EXERCISE DESCRIPTION =
Wherever the word "computer" appears in a line of the records, copy that line.

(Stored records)
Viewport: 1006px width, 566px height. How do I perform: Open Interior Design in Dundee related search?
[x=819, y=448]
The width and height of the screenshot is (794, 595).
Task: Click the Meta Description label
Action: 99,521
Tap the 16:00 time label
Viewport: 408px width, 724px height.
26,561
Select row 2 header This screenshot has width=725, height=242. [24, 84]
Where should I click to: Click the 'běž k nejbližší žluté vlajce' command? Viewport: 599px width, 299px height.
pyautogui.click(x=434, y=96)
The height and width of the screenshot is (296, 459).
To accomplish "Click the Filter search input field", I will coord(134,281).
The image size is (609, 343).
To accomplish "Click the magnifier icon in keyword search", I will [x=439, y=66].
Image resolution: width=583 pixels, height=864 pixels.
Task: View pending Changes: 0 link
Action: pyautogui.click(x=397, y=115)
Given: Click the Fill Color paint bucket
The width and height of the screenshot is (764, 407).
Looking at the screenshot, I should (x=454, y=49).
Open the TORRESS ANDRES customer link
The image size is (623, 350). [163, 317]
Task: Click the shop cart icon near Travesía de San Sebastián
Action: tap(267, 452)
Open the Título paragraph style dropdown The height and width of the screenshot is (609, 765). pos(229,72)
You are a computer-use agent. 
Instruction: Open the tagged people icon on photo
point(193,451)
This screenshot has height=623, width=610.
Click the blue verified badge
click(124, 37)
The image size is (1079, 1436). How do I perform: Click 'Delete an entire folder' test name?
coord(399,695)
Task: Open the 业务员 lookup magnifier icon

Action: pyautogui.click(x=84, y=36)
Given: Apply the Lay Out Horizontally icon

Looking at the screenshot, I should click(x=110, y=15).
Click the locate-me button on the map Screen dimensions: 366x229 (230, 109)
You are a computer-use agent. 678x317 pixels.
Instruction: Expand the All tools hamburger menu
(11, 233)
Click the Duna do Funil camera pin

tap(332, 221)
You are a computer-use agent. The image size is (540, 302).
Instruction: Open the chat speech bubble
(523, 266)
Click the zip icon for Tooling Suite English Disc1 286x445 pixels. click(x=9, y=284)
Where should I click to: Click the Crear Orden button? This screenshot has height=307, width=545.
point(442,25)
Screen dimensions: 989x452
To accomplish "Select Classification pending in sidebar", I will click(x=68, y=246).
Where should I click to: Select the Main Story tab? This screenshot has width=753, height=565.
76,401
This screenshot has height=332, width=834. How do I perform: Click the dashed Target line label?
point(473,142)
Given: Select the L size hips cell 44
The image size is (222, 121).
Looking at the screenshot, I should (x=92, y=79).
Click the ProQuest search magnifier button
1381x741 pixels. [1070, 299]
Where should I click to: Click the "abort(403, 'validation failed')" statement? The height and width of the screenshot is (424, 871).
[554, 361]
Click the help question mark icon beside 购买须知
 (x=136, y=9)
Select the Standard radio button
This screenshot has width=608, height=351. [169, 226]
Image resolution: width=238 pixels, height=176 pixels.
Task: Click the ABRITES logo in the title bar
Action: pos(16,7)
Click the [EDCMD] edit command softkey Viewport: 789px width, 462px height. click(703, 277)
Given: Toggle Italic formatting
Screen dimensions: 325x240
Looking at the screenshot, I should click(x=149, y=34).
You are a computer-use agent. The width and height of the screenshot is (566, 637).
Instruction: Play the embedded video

ANSWER TO THE EXERCISE =
You are a computer-use agent. 
You are a computer-use agent. 678x317 pixels.
You are a computer-use agent. The image size is (540, 302).
You are a computer-use agent. The width and height of the screenshot is (566, 637).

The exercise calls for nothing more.